藤沢周平「漆の実のみのる国」

 藤沢周平の「漆の実のみのる国」(文春文庫上下)を読み終えた。貧窮のどん底にあえぐ藩財政の立て直しに懸命に取り組む出羽国(現在の山形県)米沢藩の物語。題名が示す通り、漆、桑、楮(こうぞ)など商品作物の植樹による生き残りを模索する同藩の苦闘を丁寧に描く。

 改革の先頭に立ったのが第10代藩主上杉治憲(1751-1822)。治憲は享和2年、鷹山(ようざん)と改称し、髪を総髪に改めた。米沢藩の財政を立て直し、産業、教育の改革に力を尽くした江戸時代の名君の1人。しかし、藤沢周平の物語自体は肝炎発症のため、予定していた枚数に達せず、未完成。彼は回復を待たずに1997年1月26日、69歳で長逝の途についた。

 なぜ「漆の実の・・・」を読もうとしたのだろうか。用心棒シリーズ4部作(「用心棒日月抄」、「孤剣」、「刺客」、「凶刃」)とも違うし、映画化されて評判の「たそがれ清兵衛」や「蝉しぐれ」とも別系統。やはり、財政再建、経営再建への取り組みの中に何かヒントを求めたのだろう。

 それにしても、9月17日付の日経の広告を見て驚いた。上杉鷹山が登場しているからである。例の名文句ももちろん大きく、それもゴチックで引用されている。「なせばなる なさねばならぬ」。何と、財務省の広告(政府広報)だった。

 「日本の財政は、いま非常に厳しい状況です。将来世代へ負担を先送りしないために、財政構造改革を強力に推進しています。」

 具体的には「一般会計予算の4割強を公債収入(借金)で賄っており、その残高も年々増加し、平成17年度末で538兆円にも上る見込み」で、「今後の財政も高齢化で一段と厳しくなることが予想される」。「財政負担を先送りしないため、いま、財政構造改革に取り組んでいる」と苦境を訴えている。

 財務省が取り組んでいる財政構造改革とは歳出削減もさることながら、歳入増のための”増税”である。それしかないからだ。国民負担を訴えているのだ。財務省には歳出削減をできるはずがない。改革とはそういうものだ。組織の内部から改革するというのは本当に大変なことである。外部に要求するのはそんな難しくはない。

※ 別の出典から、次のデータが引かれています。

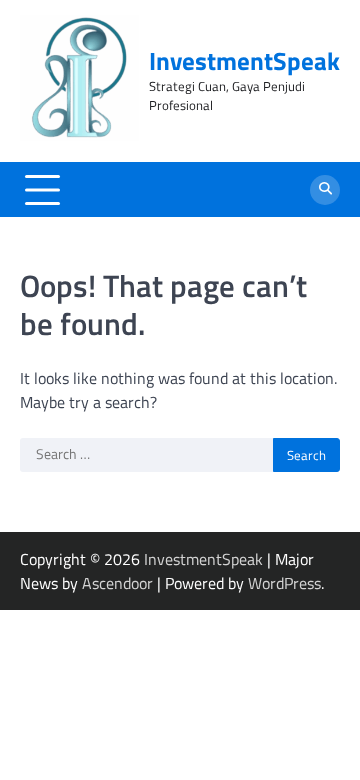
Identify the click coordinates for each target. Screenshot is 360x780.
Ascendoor (117, 583)
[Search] (325, 190)
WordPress (284, 583)
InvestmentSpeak (244, 61)
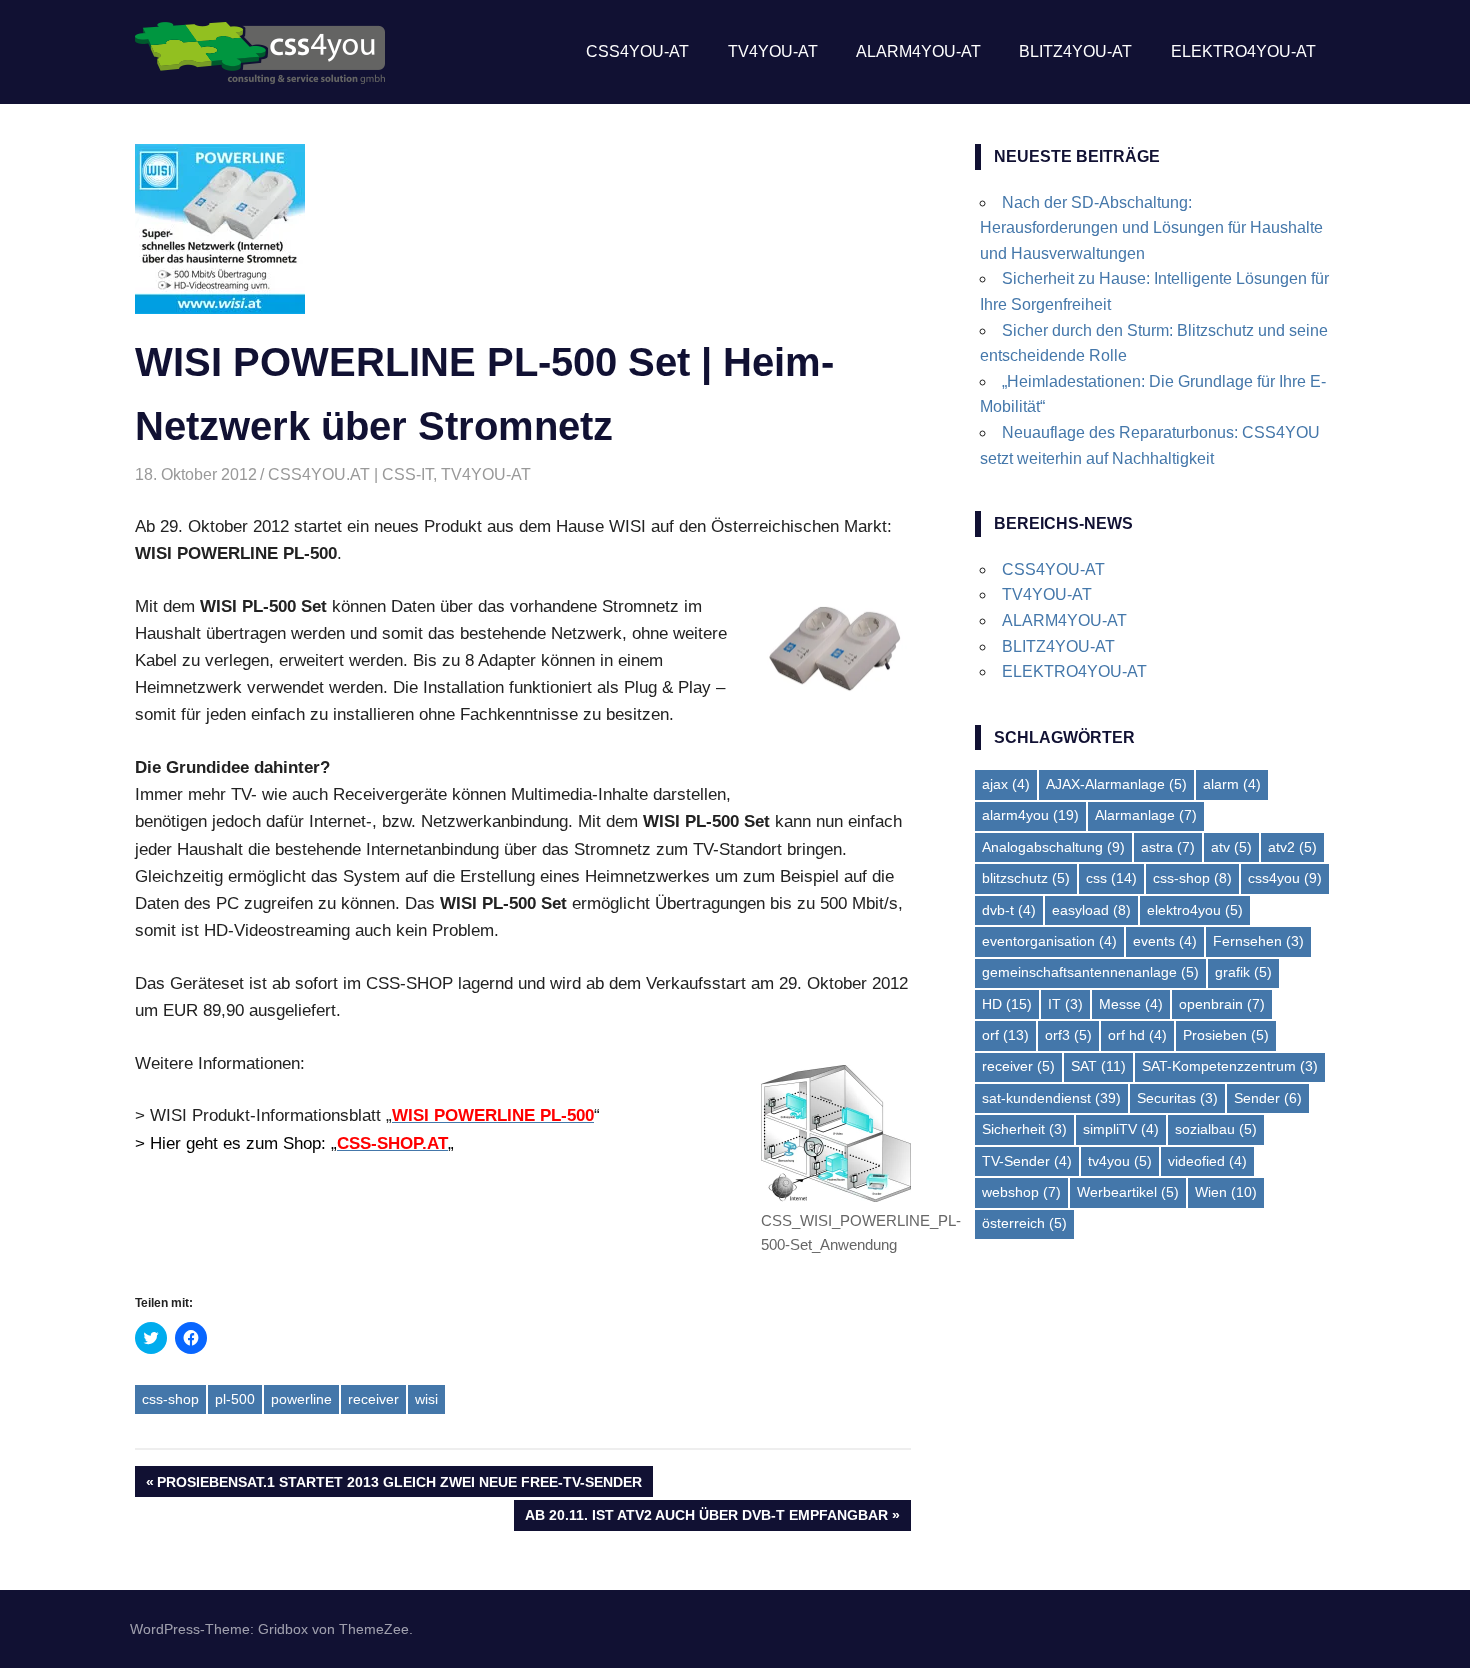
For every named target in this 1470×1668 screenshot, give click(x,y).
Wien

 国の借金は本当はもっと多い。国債以外に借入金、政府短期証券を合計すれば、今年6月末時点で795兆8338億円にも膨らんでいる。もちろん過去最高である。3月末に比べ、14兆2821億円も増えている。天文学的数値である。生まれたばかりの赤ん坊も含めると、国民1人当たり約623万円の借金を背負っている勘定だ。